Take a similar example. If a company providing a needed service makes a loss of $1M for each of the first 10 years of its existence but makes a profit of $1m for each of the next 10 years. The tax legislation as it exists says that no tax should be paid for each of those latter 10 years as all profit is covered by cumulative losses, so at the end of year 20, they have made a net profit of $0. But what is being suggested is that tax should have been paid on 1 or more of the profits of the last 10 years (depending on how long you want cumulative losses to be deductible). This would be grossly unfair. To make things easy, lets assume that this was a private company with just one owner and he/she had invested $20M up front. If no tax was deducted, owners equity at the end of the 20th year year would be $20M, what the owner invested. If tax was deducted in the latter 10 years, this would be reduced by the amount of tax paid. So he is being penalised for starting a company, employing people and providing a service.

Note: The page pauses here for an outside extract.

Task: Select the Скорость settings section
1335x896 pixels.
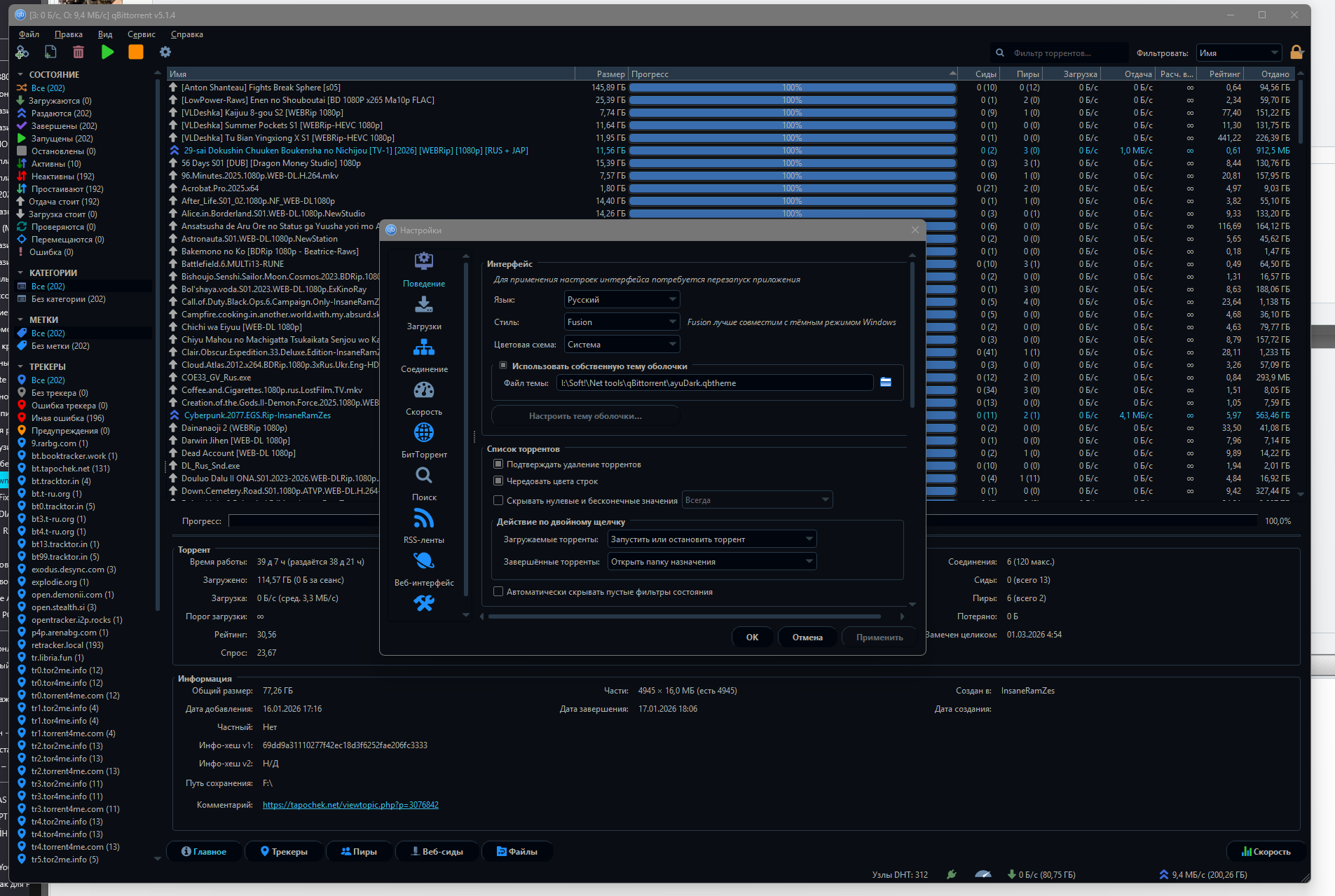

Shareholders are there to take risks as well as taking profits.

They do take risks. When the company makes a loss, the value of their equity in the company falls (all things being equal).

It's very much like saying that if gambling gains were taxable, then a punter should be taxed on his most recent winnings, rather than his net winnings. When the gambler has a losing streak, he (like the investor) loses money. If his luck turns and he makes back his losses so that he breaks even, you are suggesting that he should be taxed on some of the recent winnings, even if he made no money overall.

Such policies would stifle investment.